Les enjeux pour Eurosud
Les projets de lignes ferroviaires à grande vitesse du Sud-ouest français : Une segmentation des différents tronçons, pour une logique de réseau global
Les différents projets de lignes à grande vitesse du Sud-ouest français recouvrent des enjeux locaux (urbains et régionaux), nationaux et internationaux. En effet, ces projets ont pour finalité « d’assurer la continuité du réseau » entre le Sud et le Nord de l’Europe, entre l’Espagne et la France, et de désenclaver le Sud-ouest français qui reste pour le moment encore, dépourvu de lignes ferroviaires à grande vitesse.A ce titre, il est prévu la réalisation de plusieurs lignes qui, si elles s’inscrivent dans une logique commune de développement et de densification du réseau ferroviaire à grande vitesse, s’insèrent toutefois au sein de projets segmentés et ne bénéficient pas toutes des mêmes volontés d’aménagement. Chaque tronçon sera mis en service plus ou moins rapidement en fonction de l’avancement de chacun d’entre eux.

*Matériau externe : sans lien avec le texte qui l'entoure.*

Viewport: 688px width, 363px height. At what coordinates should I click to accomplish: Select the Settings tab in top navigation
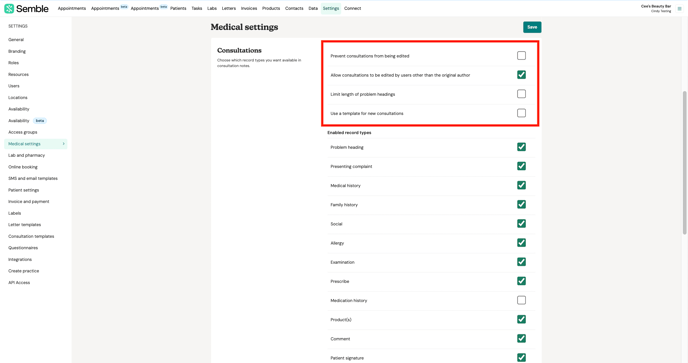point(330,8)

Les tronçons concernant directement la réalisation du réseau ferroviaire à grande vitesse du Sud-ouest français sont les suivants : Bordeaux-Toulouse et Bordeaux-Espagne. Ces deux lignes bénéficient d’un tronc commun jusqu’à Captieux (Gironde). Elles s’inscrivent au sein des « Grands Projets du Sud-ouest » aux côtés de projets complémentaires que sont l’aménagement des infrastructures existantes (Bordeaux-Arcachon et Bordeaux-Hendaye) et l’amélioration de la desserte du Béarn et de la Bigorre.
Les « Grands Projets du Sud-ouest » ou GPSO font partie du projet global LGV « Sud Europe Atlantique » (LGV SEA) défini, depuis la déclaration d'intention du 25 janvier 2007, comme un ensemble cohérent composé de trois branches : Tours-Bordeaux, Bordeaux-Toulouse et Bordeaux-Espagne, auquel a été ajoutée la branche Poitiers-Limoges.

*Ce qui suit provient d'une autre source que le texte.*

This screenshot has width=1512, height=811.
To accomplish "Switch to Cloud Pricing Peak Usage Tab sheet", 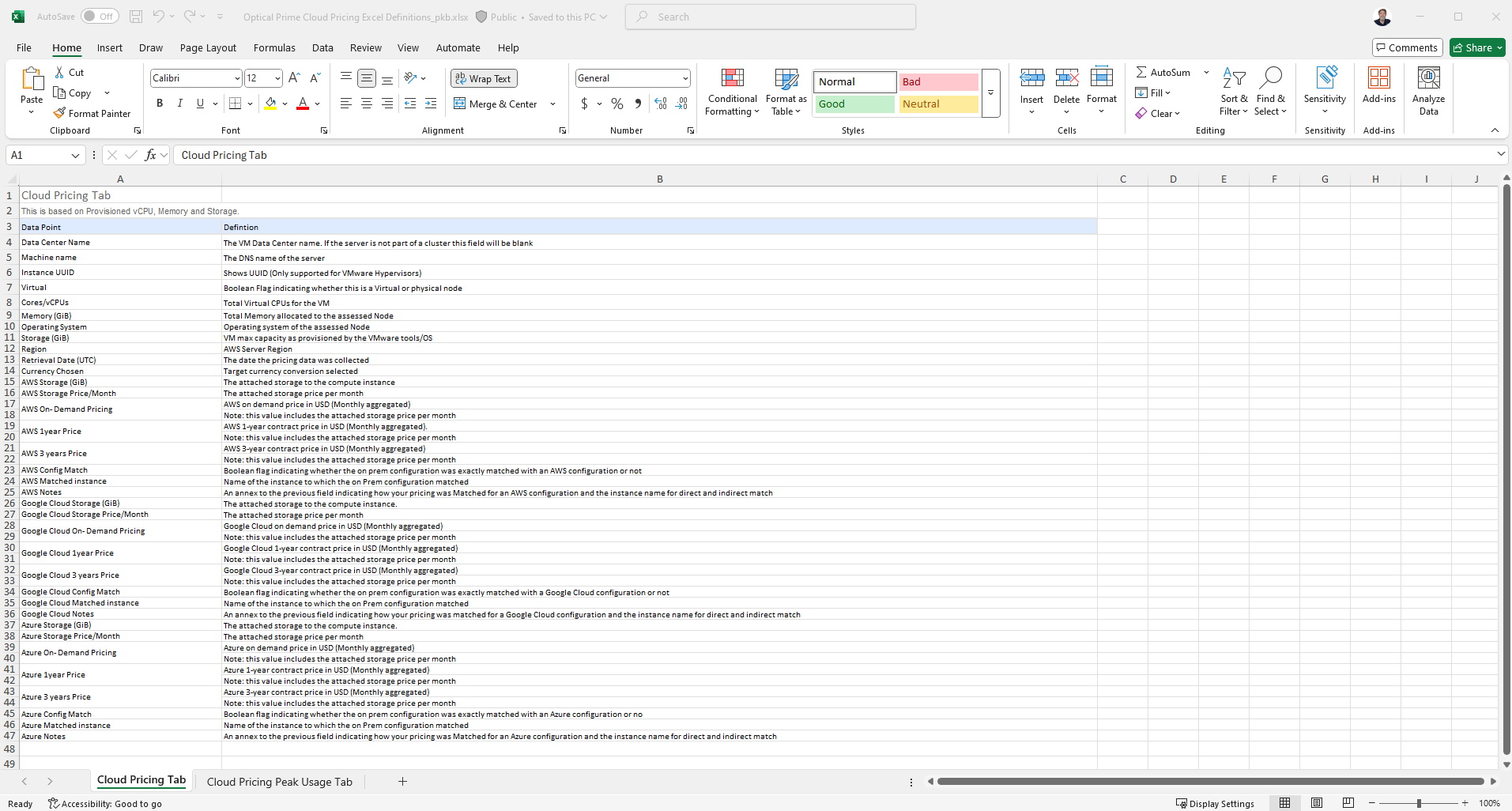I will [x=279, y=782].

Le futur réseau ferroviaire du Sud-ouest se développera également vers l’Est, toujours dans une logique de continuité. Ainsi, l’axe Bordeaux-Narbonne est scindé en deux parties avec la ligne Bordeaux-Toulouse d’une part et le tronçon Toulouse-Narbonne d’autre part. Ce dernier tronçon sera lui-même relié au futur axe Nîmes-Montpellier-Perpignan-Figueras (Espagne) qui reste à ce jour un chaînon manquant au sein de l’arc méditerranéen. Ce dernier va également être prolongé vers l’Est et l’Italie avec la construction à venir de la LGV PACA entre Marseille et Nice. Enfin, à ces projets, s’ajoute également la Traversée Centrale des Pyrénées (TCP) qui assurera potentiellement, comme son nom l’indique, une liaison transpyrénéenne à grande capacité fret entre Toulouse et Saragosse et le sud de la péninsule ibérique, voire au delà, le Maghreb dans une perspective d'interconnexion fer-mer.

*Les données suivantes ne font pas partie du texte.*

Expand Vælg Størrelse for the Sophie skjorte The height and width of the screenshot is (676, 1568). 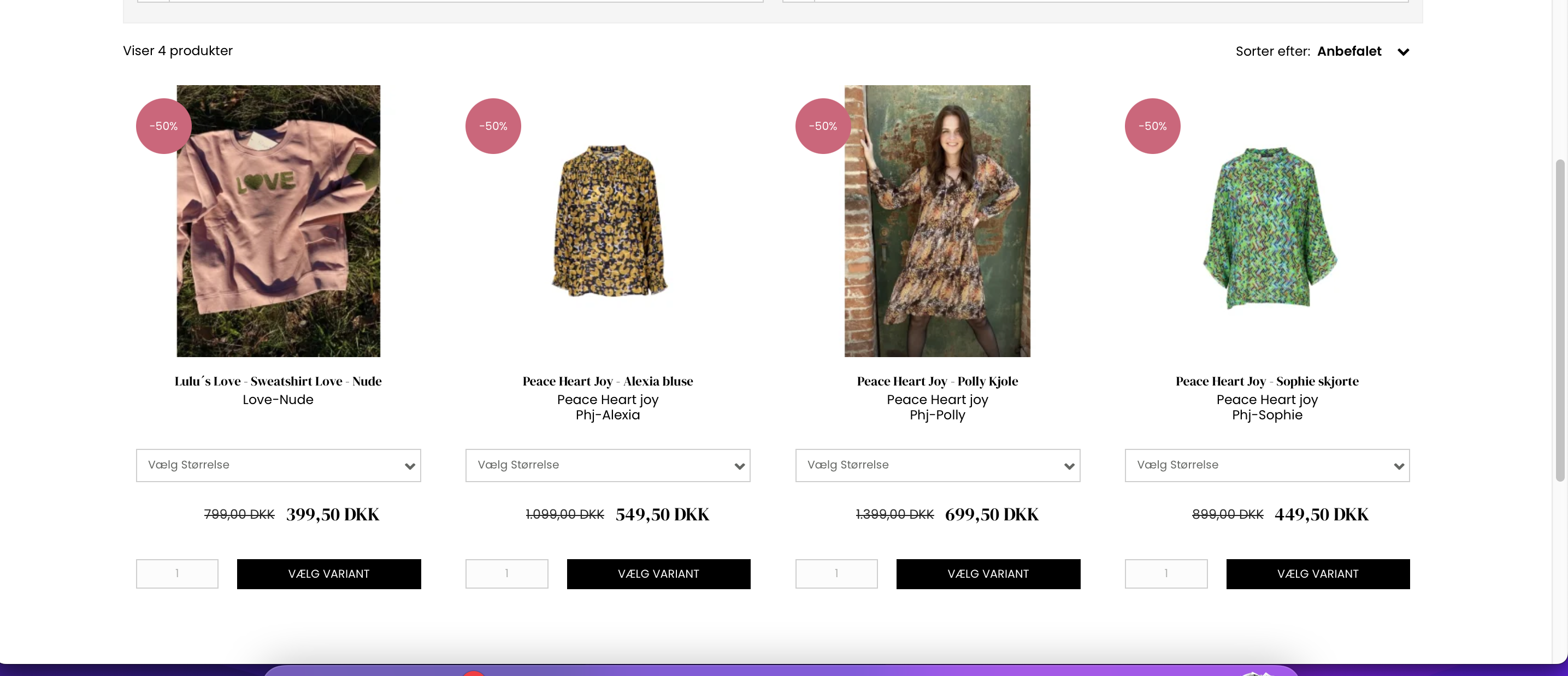point(1267,465)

Ces différents projets, corrélés à un important développement du réseau ferroviaire à grande vitesse espagnol, conduiront dans les prochaines décennies à une profonde modification de la géographie du Sud-ouest français et européen. Les nouvelles LGV devront être autant de maillons structurants d’un réseau global, où les gares et les points d’intermodalité seront l’élément fondamental de connexion des réseaux européens, nationaux, régionaux, interurbains et urbains. Dès lors, le Sud-ouest français et européen sera au cœur d’un vaste projet global qui dépasse très largement les limites administratives classiques des Etats et des collectivités territoriales.